(October 28, 2013 at 8:51 pm)Jörmungandr Wrote: A scientific fact is often misunderstood or rather ambiguously defined by most non-specialists. It does not mean that science has demonstrated what the truth is nor that what science says is the way reality is. A scientific fact is a hypothesis...corroborated to a sufficiently high level...if the exact mechanism by which the phenomenon occurs is unknown or implausible, it is considered appropriate to require greater significance.
I like your take on scientific truths and dare say you're way more current on monism vs. dualism than I am. As well as filiing one's own posts for retrieval 2 years later. My computer's so cluttered I'm thinking I might be less prone to reject the null hypothesis inappropriately were my brain replaced by a Turing machine. Paul & Pat Churchlands' "luminous room" in Scientific American (Jan. 1990) is fascinating yet I'm unsure it overcomes John Searle's maxim that syntax cannot generate semantics, a thing nearly all linguists accept.
(April 25, 2015 at 5:23 pm)Pyrrho Wrote: Primitive people thought that fire was a thing or substance. The modern idea is that [mind] is not a substance, but a process [, and so for consciousness also.]
I'm sympathetic to this idea. Although I sometimes wonder if substance vs. process is a duality along the lines of particle vs. wave in quantum mechanics. Meanwhile, the brain scanner doesn't watch thoughts directly but watches the brain instead to look for activity signatures consistent with certain thoughts. It's not true telepathy, where a telepath experiences life from the perspective of the person who's mind she is reading.
I can accept that thinking requires a platform, much as software does.
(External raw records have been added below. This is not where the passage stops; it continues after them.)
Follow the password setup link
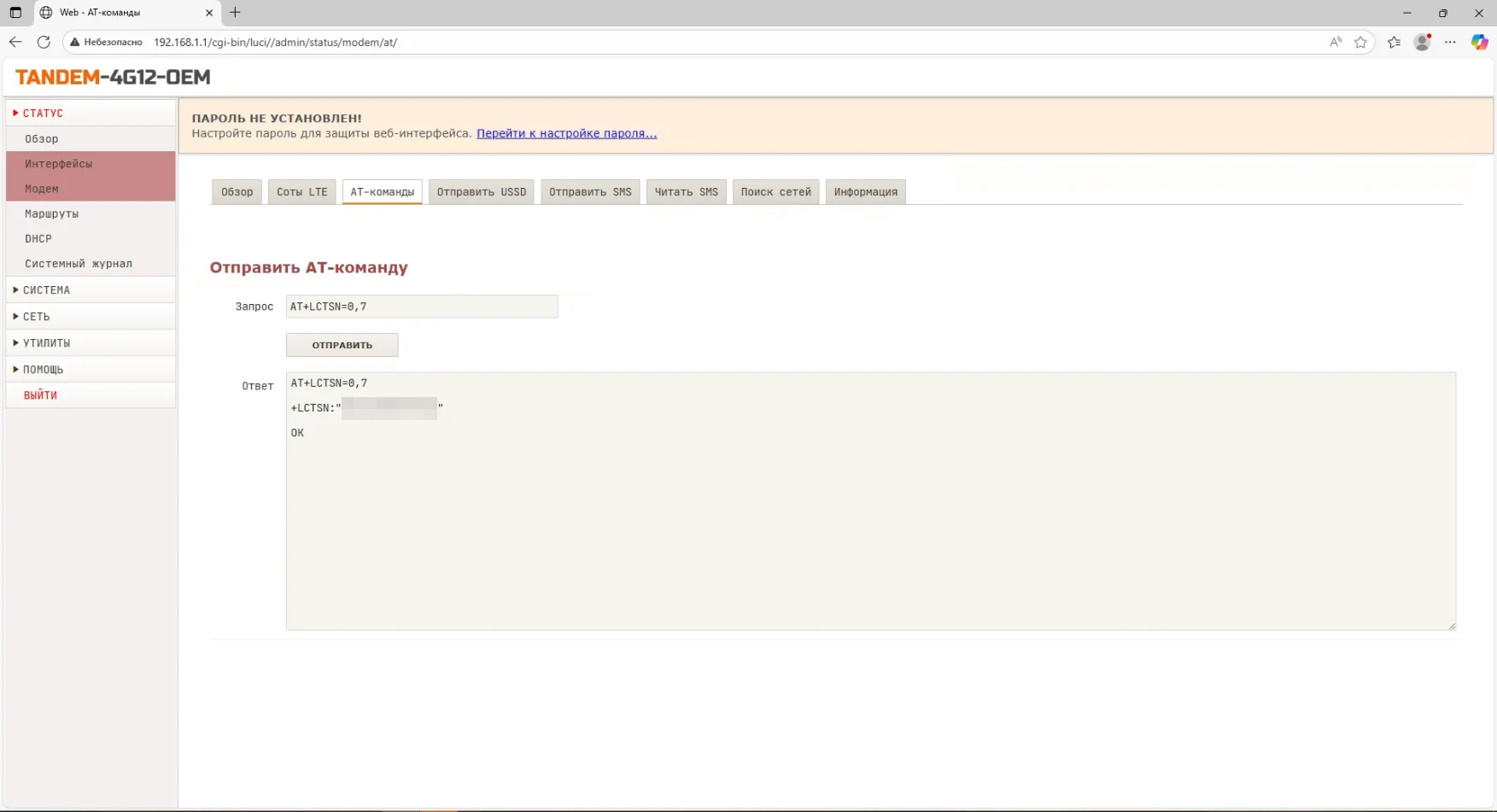pos(566,133)
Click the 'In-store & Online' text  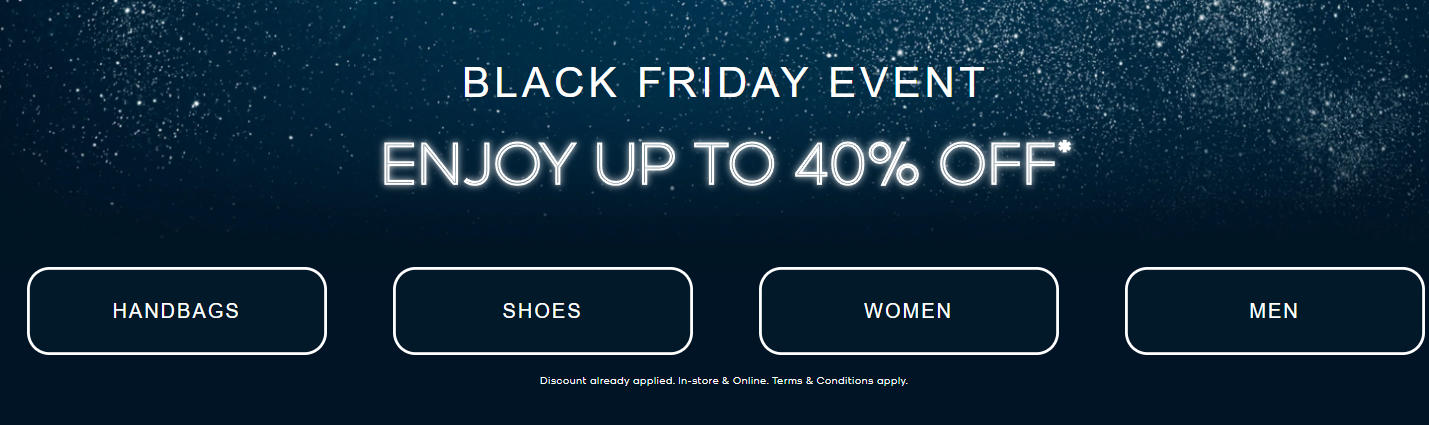pos(724,381)
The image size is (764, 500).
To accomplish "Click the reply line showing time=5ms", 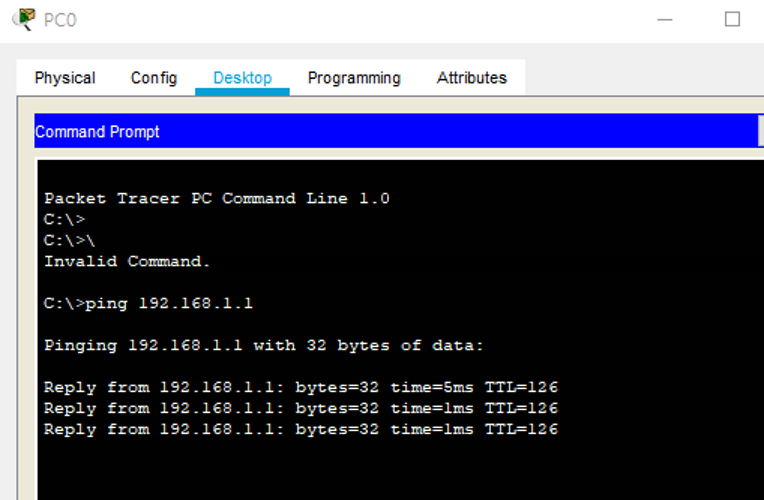I will [x=300, y=388].
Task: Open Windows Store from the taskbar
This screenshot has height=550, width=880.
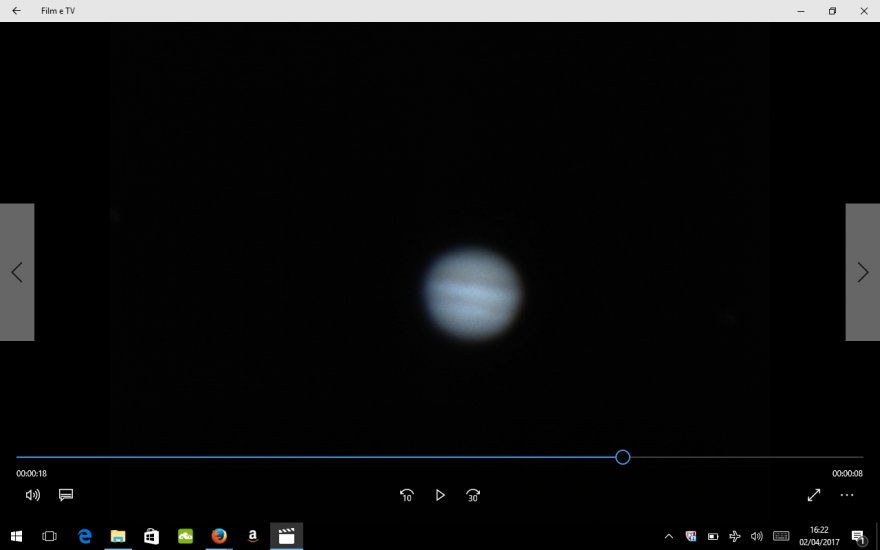Action: point(152,536)
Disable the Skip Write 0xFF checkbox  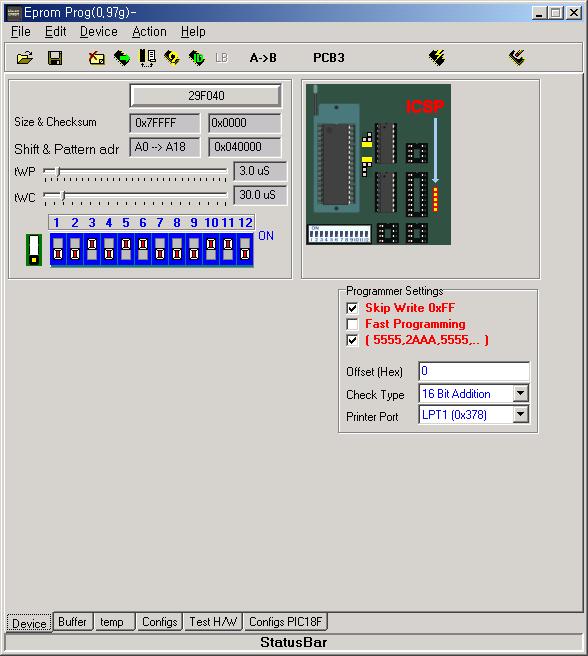pyautogui.click(x=352, y=308)
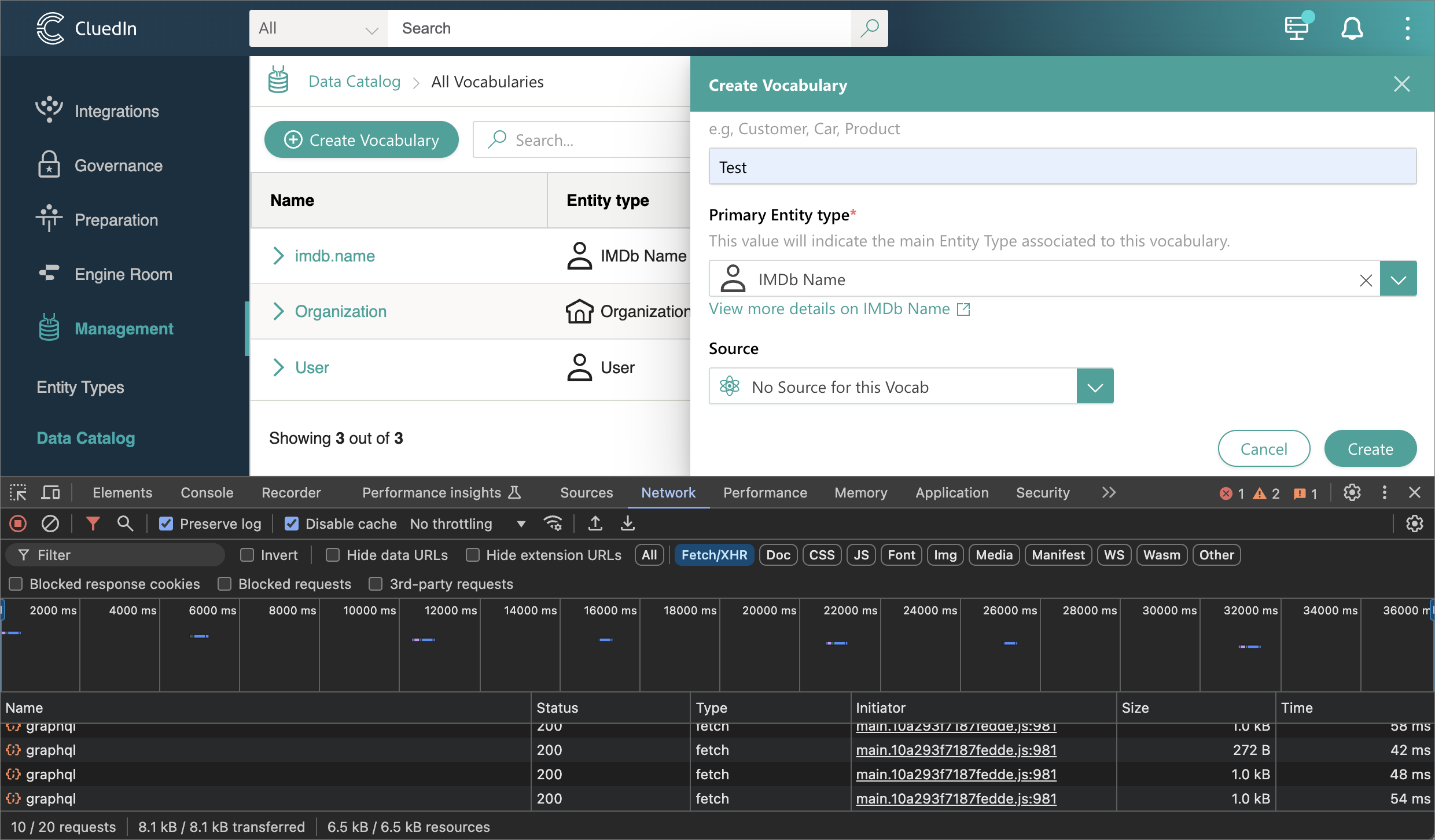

If your brain goes kaput it seems pretty clear any thoughts that were running also stop. Deciding whether computers "cause" software or the other way around is a bit of a chicken-egg problem, however. Software can't boot without hardware, yet once it's running it does seem to affect what the computer does. We might say the software instructions are "represented" by moving electric charges in the machine.